March 25th, 2012 · No Comments

I belong to an ancient, idle, wild and useless tribe, perhaps I am even one of the last members of it, who, for many thousands of years, in all countries and parts of the world, has, now and again, stayed for a time among the hard-working honest people in real life, and sometimes has thus been fortunate enough to create another sort of reality for them, which in some way or another, has satisfied them. I am a storyteller.

 http://www.karenblixen.com/question87.html

Later, when I knew in my heart I should have to sell the farm and go back to Denmark, I did begin to write. To put my mind to other things I began to write tales. Two of the Gothic Tales were written there. But earlier, I learned how to tell tales. For, you see, I had the perfect audience. White people can no longer listen to a tale recited. They fidget or become drowsy. But the natives have an ear still. I told stories constantly to them, all kinds. And all kinds of nonsense. I’d say, “Once there was a man who had an elephant with two heads . . . ” and at once they were eager to hear more. “Oh? Yes, but Memsahib, how did he find it, and how did he manage to feed it?” or whatever. They loved such invention. I delighted my people there by speaking in rhyme for them; they have no rhyme, you know, had never discovered it. I’d say things like “Wakamba na kula mamba” (“The Wakamba tribe eats snakes”), which in prose would have infuriated them, but which amused them mightily in rhyme.
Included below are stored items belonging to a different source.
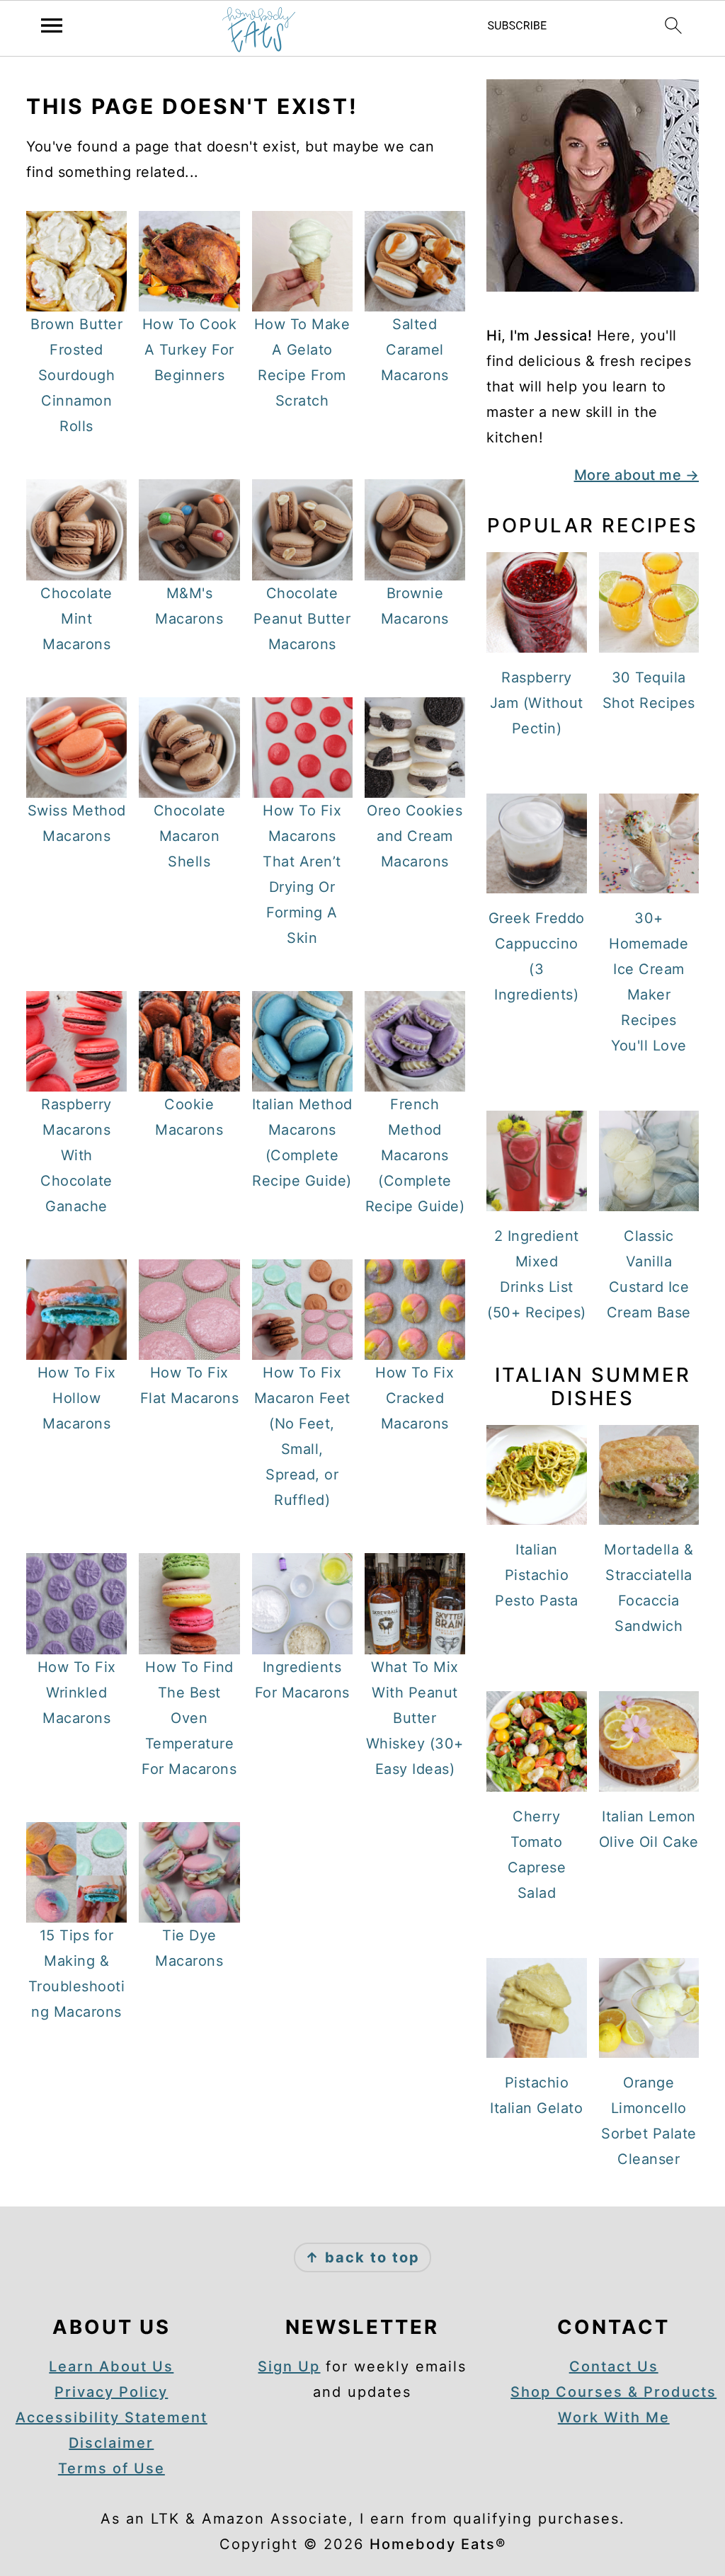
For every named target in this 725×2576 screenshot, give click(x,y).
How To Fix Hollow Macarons (77, 1398)
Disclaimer (111, 2442)
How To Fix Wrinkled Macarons (77, 1693)
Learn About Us (111, 2366)
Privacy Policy (111, 2391)
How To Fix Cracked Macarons (414, 1398)
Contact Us (613, 2366)
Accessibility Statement (111, 2417)
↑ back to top (362, 2257)
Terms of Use (111, 2468)
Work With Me (614, 2417)
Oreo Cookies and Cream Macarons (414, 836)
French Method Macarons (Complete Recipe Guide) (415, 1155)
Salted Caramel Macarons (415, 350)
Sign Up (289, 2366)
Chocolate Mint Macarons (76, 619)
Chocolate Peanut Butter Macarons (302, 619)
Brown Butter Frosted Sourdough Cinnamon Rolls (76, 375)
Afterwards they’d say, “Please, Memsahib, talk like rain,” so then I knew they had liked it, for rain was very precious to us there.
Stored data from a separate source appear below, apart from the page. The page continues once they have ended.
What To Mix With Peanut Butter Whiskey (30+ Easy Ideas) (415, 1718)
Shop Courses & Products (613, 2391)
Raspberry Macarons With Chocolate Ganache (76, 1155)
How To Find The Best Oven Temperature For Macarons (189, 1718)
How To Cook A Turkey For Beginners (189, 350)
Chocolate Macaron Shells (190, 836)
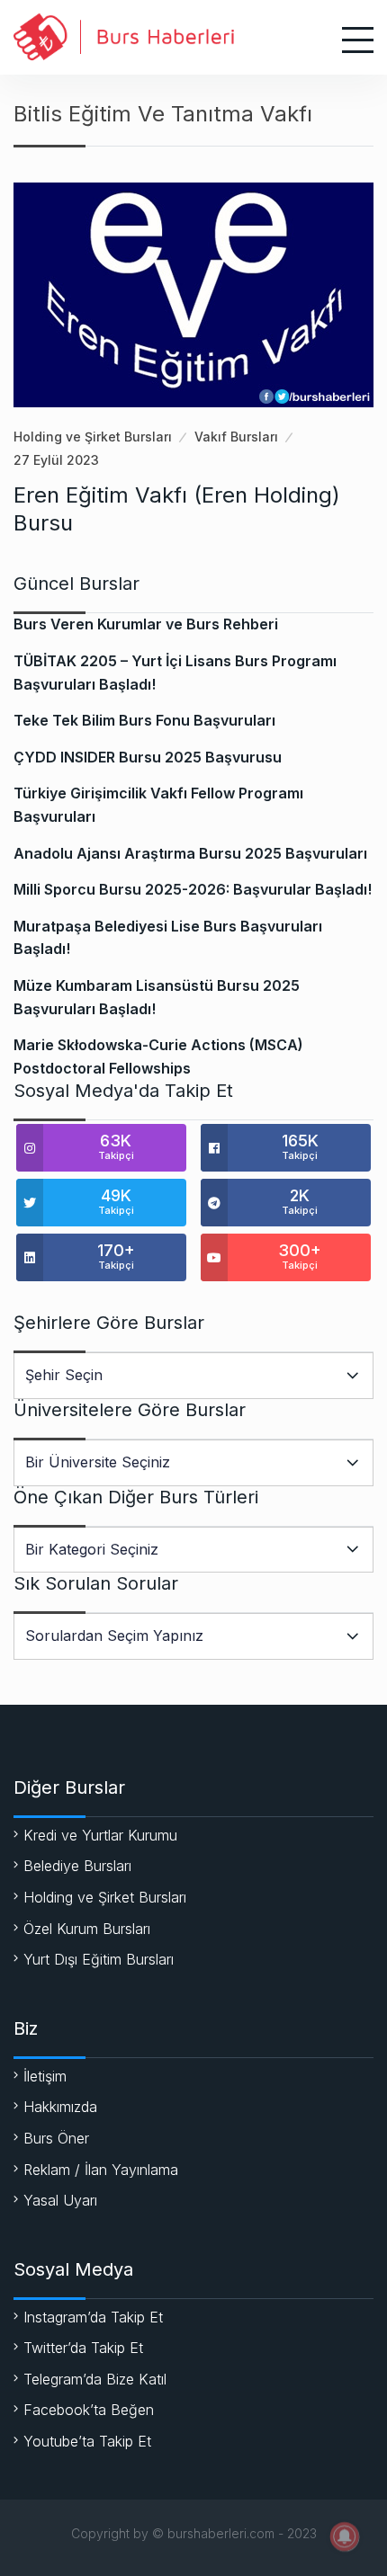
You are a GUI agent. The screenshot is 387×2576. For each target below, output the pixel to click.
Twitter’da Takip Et (83, 2348)
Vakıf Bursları (236, 436)
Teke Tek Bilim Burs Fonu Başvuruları (144, 720)
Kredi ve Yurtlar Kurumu (100, 1835)
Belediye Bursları (77, 1866)
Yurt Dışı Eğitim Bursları (98, 1959)
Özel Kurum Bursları (86, 1929)
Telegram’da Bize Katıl (94, 2379)
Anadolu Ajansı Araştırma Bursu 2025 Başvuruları (190, 853)
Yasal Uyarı (60, 2200)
http://www.theparisreview.org/interviews/4911/the-art-of-fiction-no-14-isak-dinesen

Stories have been told as long as speech has existed, and sans stories the human race would have perished, as it would have perished sans water. […] I see today a new art of narration, a novel literature and category of belles-lettres, dawning upon the world. […] And this new art and literature - for the sake of the individual charaters in the story, and in order to keep close to them an not be afraid - will be ready to sacrifice the story itself. […] It is a nobel art, a great, earnest and ambitious human product. But it is a human product. The divine art is the story. In the beginning was the story; the human characters came on the sixth day only.

Isak Dinesen, The Cardinal’s First Tale. “Isak Dinesen” est le nom de plume de la Baronne Karen Blixen, grande conteuse et auteur notamment d’Out Of Africa.